About this exercise
Exactly and only the lines from the line holding "Click the Back arrow in headcount chart" to the end of the records should be reproduced. Leave pictures out.

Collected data
──────

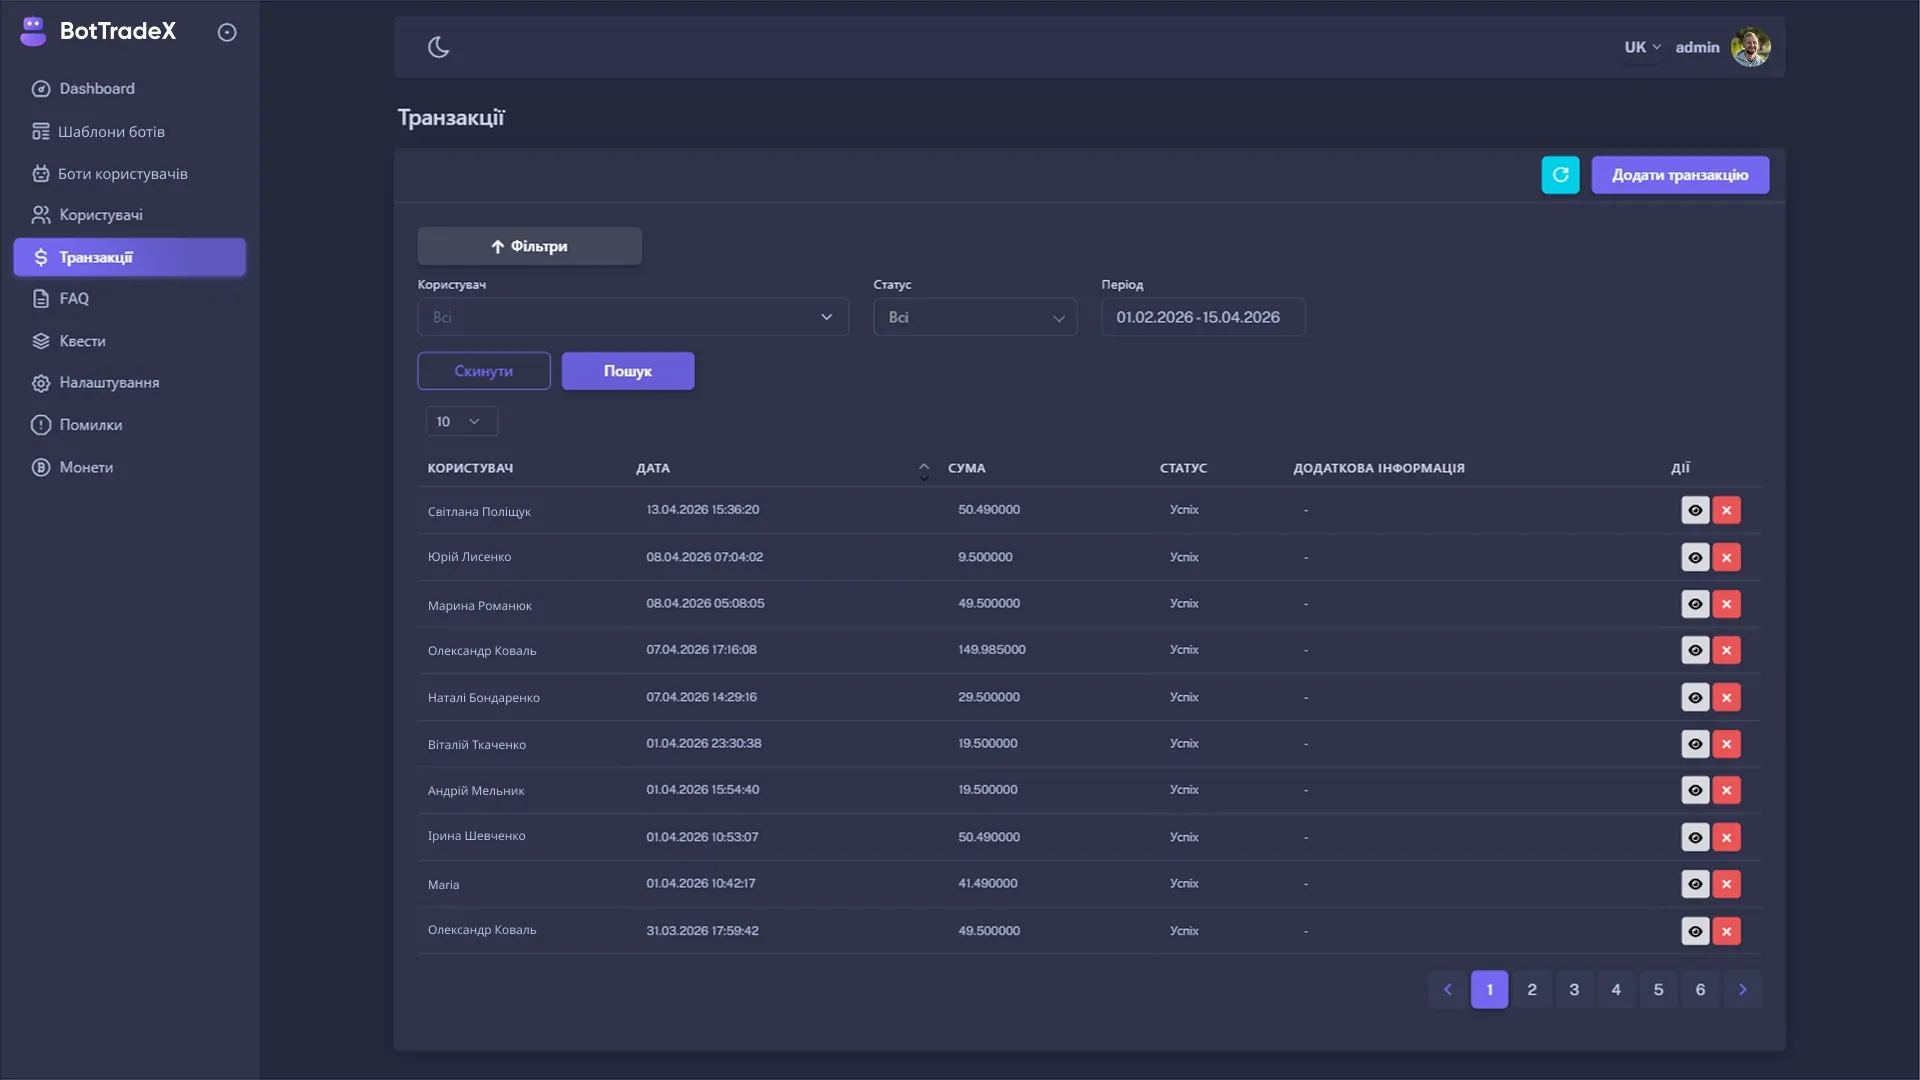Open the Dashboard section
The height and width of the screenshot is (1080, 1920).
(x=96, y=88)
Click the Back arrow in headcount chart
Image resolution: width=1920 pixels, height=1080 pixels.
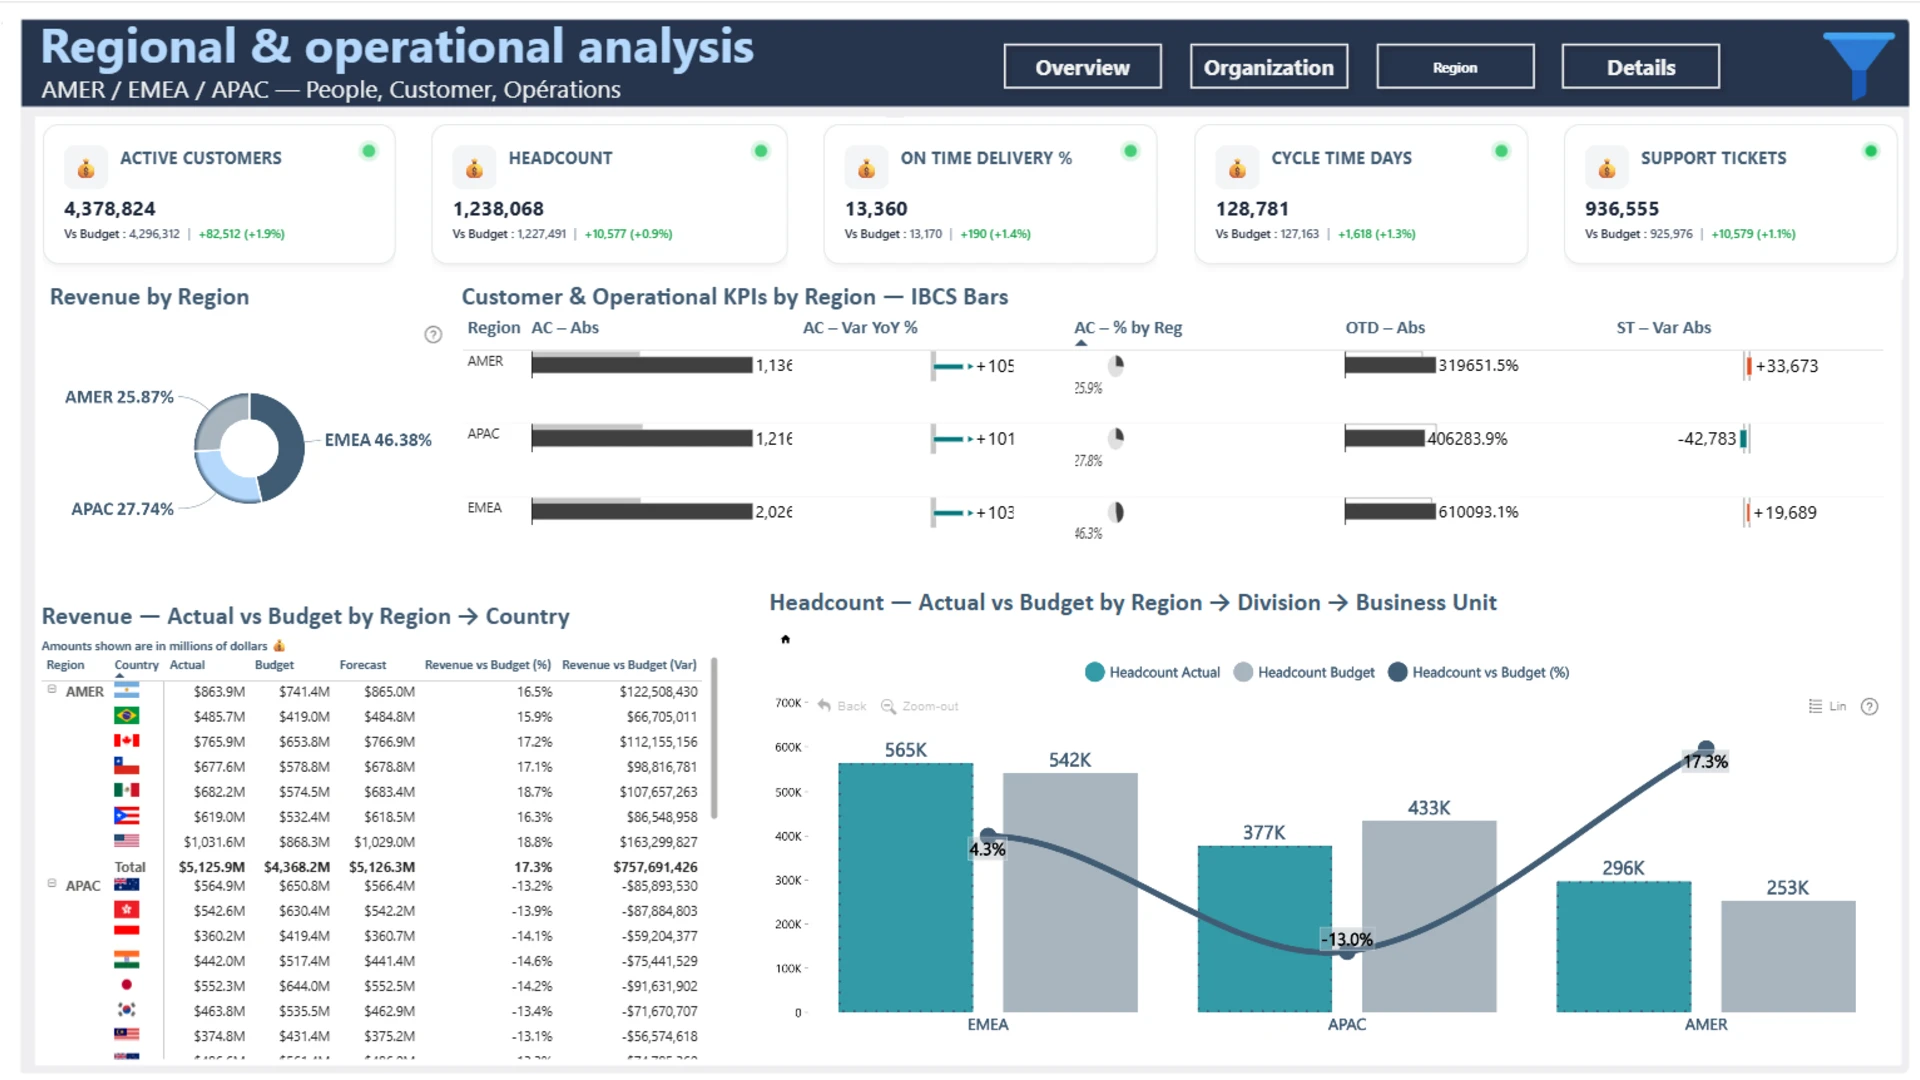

──────

Written solution
Click the Back arrow in headcount chart
Image resolution: width=1920 pixels, height=1080 pixels.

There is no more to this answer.